Die virtuelle Hauptversammlung
Wegen der Corona-Krise verlegen zwölf Dax-Konzerne, darunter Bayer und Eon, ihr Aktionärstreffen ins Internet. Dann gibt es wenigstens die Dividende pünktlich. Zwölf weitere, darunter Henkel und RWE, haben die Treffen verschoben.
AMSTERDAM (rtr) Den Anfang machte am Donnerstag Airbus: In einem Amsterdamer Hotel fand eine nach deutschen Maßstäben bizarre Hauptversammlung statt. Kein Vorstand, kein Aufsichtsrat ist vor Ort, die Versammlung wird von einem Anwalt geleitet – und den Aktionären rät der Vorstand „dringend“davon ab zu kommen. Erscheinen zu viele, laufen sie Gefahr, wieder nach Hause geschickt zu werden. Der Flugzeugbauer Airbus folgt damit den Regeln für Aktionärsversammlungen während der Coronakrise in den Niederlanden. Dass Airbus wegen der Corona-Krise auch schwere Zeiten vor sich hat, spielt dabei keine Rolle.
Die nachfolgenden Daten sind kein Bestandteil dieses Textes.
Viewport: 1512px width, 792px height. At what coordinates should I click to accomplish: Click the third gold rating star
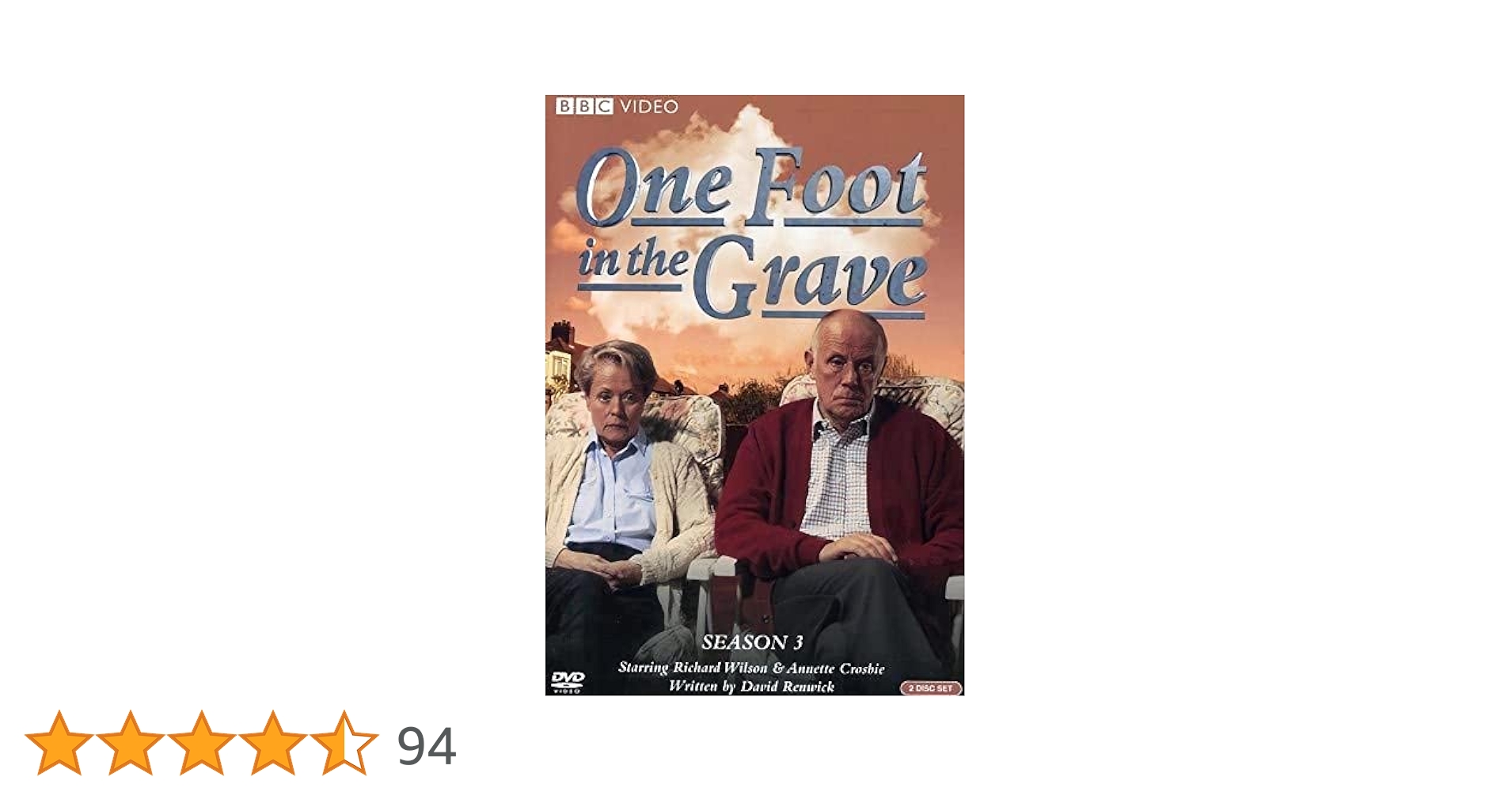[x=201, y=742]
Auch in Deutschland gelten in diesem Jahr Ausnahmeregeln für die jährlichen Treffen der Aktionäre, um Ansteckungen mit dem gefährlichen Virus zu vermeiden. Schließlich gehört ein großer Teil des üblicherweise älteren Publikums auf Hauptversammlungen (HV ) zur Risikogruppe. Veranstaltungen mit tausenden Besuchern, wie sie zu vielen deutschen Hauptversammlungen kommen, sind derzeit verboten.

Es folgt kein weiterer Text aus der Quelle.